» **Given text**
Emergency Care Practitioners (ECPs) are often asked to respond to 999 calls from patients that are dying at home. If relatives caring for loved ones at the end of life suddenly become afraid or anxious, or if new symptoms develop, then the ECPs are often called and have to make quick assessments and judgements about the situation. This project is about enhancing the skills and knowledge of the ECPs to enable them in decision making, and recognising some of the complications and complexities at the end of life. The ultimate aim is to keep patients in their preferred place of care.
Aim To provide 5 days of training to ECPs from the East of England on end of life care, including what palliative care emergencies are, what the end of life care tools are and an introduction to the drugs available in emergency boxes.
Methods Between November 2010 and March 2011 we welcomed over 30 ECPs on five study days on end of life care. Each delegate attended the same programme and had the opportunity to discuss the most difficult aspects of attending palliative care patients.
Results Our initial feedback from the evaluation forms was encouraging. For many delegates, this was the first training that they had received on end of life care.

» **What you will do**
Using the text on end of life care training for ECPs, answer these:
1. What is the project's ultimate aim?
2. How many days of training were the ECPs to receive?
3. Between which dates were the study days held?

» **Data records**
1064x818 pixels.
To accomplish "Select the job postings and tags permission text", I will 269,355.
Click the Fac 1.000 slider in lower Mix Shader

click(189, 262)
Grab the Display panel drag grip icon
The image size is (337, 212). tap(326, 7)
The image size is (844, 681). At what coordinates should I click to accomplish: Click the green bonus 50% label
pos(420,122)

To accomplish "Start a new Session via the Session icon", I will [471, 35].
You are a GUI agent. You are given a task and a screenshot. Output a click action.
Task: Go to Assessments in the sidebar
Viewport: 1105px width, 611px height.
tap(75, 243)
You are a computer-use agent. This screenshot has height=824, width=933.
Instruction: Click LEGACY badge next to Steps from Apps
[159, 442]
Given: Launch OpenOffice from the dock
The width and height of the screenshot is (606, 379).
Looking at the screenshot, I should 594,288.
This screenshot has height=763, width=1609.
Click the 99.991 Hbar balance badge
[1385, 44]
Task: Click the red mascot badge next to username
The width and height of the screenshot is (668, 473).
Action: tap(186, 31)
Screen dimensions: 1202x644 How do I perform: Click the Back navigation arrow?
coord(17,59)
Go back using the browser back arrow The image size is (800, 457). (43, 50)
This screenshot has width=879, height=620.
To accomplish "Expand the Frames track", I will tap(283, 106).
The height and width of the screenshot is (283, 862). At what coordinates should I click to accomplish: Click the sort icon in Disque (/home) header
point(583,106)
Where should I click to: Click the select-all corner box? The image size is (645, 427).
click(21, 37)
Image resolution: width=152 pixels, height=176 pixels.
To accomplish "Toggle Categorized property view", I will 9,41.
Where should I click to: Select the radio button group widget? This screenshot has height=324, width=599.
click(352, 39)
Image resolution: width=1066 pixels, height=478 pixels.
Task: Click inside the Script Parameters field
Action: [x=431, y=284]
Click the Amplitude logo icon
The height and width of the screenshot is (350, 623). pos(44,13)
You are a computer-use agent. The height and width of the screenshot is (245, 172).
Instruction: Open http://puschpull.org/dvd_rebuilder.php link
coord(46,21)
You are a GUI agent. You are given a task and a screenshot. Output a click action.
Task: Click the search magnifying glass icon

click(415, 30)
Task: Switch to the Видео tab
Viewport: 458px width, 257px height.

» **Response below**
1. To keep patients in their preferred place of care.
2. 5 days.
3. Between November 2010 and March 2011.